Mme Aslamova : Oui, c’est comme un lieu saint.
Le Président Al-Assad : Dans le sens où si vous voulez aller au Paradis, vous devez passer par la Syrie. Peut-être que si vous mouriez quelque part ailleurs, vous n’iriez pas au Paradis. Cela fait partie de l'idéologie. Voilà pourquoi ils…
Mme Aslamova : Ils sont sûrs que mourir en Syrie les amènera directement au Paradis ?
Le Président Al-Assad : C’est ainsi qu’ils raisonnent. Par exemple, certains pensent qu’en tuant plus d’innocents, ils pourraient avoir droit à un repas de rupture du jeûne [Iftar] avec le Prophète. Ils leur lavent le cerveau complètement, de sorte que vous ne pouvez pas les blâmer. Ils sont ignorants, la plupart d'entre eux sont des adolescents instrumentalisés.
Mme Aslamova : Oui, et ce sont parfois des enfants.
Président Assad : Exactement. Mais c’est en rapport avec la machine qui a travaillé depuis des décennies à laver ces cerveaux et à répandre cet extrémisme dans le monde musulman et les communautés musulmanes en dehors du monde musulman.
QUESTION 13 : Êtes-vous satisfait des résultats de l'intervention russe cette dernière année ? Les Russes ont-ils vraiment accompli quelque chose ici ?
Le Président Al-Assad : En bref, avant cette intervention et malgré celles de la soi-disant « Coalition américaine » qui, pour moi, est une alliance trompeuse, l’EIIL et le Front al-Nosra étaient en expansion, recevant plus de recrues et d’armements, transportant notre pétrole vers la Turquie, etc. Après l'intervention russe, les territoires sous contrôle des terroristes se sont rétrécis. Par conséquent, les réalités du terrain parlent d’elles-mêmes. L’effet principal de l’intervention russe fut le changement de l’équilibre au détriment des terroristes. Tout autre effet est sans importance.
QUESTION 14 : Concernant la question kurde, je me suis rendue à Qamishli où ils m’ont dit qu’ils voulaient une fédération : « Notre modèle de l’État idéal est la Russie. La Russie regroupe de nombreuses nationalités et c’est une fédération. Pourquoi la Syrie ne peut-elle pas être une fédération ? ». Et, honnêtement, nul parmi les Syriens kurdes ne m’a parlé de séparation ou d’État indépendant. Non, ils m’ont dit : « Nous voulons rester en Syrie, mais nous voulons l'autonomie ». Êtes-vous d’accord avec cela ? Parce que ce sont vraiment de bons combattants contre l’EIIL.

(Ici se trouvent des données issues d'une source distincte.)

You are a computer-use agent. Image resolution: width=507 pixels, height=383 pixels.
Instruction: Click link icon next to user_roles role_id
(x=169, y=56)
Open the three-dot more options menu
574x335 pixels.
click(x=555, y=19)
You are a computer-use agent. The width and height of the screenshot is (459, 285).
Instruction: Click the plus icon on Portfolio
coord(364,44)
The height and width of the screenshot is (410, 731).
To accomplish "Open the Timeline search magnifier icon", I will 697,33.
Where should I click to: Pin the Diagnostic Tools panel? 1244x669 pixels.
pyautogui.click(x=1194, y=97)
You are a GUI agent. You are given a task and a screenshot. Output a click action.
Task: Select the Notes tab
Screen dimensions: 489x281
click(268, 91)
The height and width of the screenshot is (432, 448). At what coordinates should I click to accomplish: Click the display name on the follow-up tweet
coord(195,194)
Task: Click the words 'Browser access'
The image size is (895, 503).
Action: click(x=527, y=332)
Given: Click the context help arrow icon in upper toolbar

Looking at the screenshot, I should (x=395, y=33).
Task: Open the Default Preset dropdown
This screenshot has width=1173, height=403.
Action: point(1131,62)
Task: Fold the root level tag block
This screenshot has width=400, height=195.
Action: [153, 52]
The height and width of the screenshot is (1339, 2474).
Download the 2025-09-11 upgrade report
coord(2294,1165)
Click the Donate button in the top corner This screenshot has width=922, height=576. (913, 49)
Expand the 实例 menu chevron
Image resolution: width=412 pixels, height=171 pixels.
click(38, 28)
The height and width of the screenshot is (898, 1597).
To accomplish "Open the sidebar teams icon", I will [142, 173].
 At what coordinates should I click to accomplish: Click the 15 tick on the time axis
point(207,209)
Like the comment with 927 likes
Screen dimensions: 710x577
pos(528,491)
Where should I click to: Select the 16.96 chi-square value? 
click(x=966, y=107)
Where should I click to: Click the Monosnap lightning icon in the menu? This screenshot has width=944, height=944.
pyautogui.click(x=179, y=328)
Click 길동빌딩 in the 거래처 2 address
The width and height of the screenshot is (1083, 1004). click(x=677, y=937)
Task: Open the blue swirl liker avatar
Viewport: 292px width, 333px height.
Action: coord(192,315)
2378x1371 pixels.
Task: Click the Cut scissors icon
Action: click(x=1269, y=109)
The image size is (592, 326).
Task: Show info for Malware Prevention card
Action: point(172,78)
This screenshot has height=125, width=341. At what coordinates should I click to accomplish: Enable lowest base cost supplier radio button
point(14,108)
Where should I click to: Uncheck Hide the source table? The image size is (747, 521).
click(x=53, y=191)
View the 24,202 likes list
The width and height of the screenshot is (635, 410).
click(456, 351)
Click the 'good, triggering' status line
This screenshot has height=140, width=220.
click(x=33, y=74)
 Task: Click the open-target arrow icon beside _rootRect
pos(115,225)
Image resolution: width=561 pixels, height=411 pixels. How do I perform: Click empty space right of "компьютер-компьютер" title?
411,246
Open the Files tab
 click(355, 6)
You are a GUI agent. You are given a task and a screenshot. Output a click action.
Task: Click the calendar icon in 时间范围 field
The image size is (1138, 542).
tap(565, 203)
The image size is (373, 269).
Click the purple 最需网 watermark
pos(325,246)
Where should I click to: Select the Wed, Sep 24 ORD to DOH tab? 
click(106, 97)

Le Président Al-Assad : Permettez-moi de clarifier les différents aspects de cette question. Pour commencer, en Syrie, nous ne parlons pas de communauté qui voudrait ceci ou cela, qu’il s’agisse des Kurdes, des Turcs, des Arabes, des Tchétchènes, des Arméniens, ou de n’importe quelle autre communauté composante de notre peuple. Dans ce cas particulier, nous parlons d’une partie des Kurdes, et seulement une partie, qui demande cela, la majorité d’entre eux n’exprimant pas cette demande. Ils n’ont jamais…
Mme Aslamova : Je ne parle évidemment pas des Kurdes à Damas, ils vivent ici.
Le Président Al-Assad : Oui, je veux dire que même dans le nord, seule une partie d'entre eux en parle. Ceci est le premier point. Deuxièmement, quand vous parlez de fédéralisme ou de tout autre système similaire, il devrait être inscrit dans la Constitution, laquelle n’est pas la propriété du gouvernement mai reflète la volonté du peuple syrien. Par conséquent, s'ils ont besoin d'un certain système politique en Syrie, ils doivent le promouvoir parmi les Syriens. Ils ne peuvent pas en discuter avec moi. En tant que Président, gouvernement ou fonctionnaire, même si je disais « oui, c'est une bonne idée, je n’y vois pas d’inconvénient », je ne peux pas leur donner satisfaction, car je ne possède pas le système politique de la Syrie. Tout devrait être…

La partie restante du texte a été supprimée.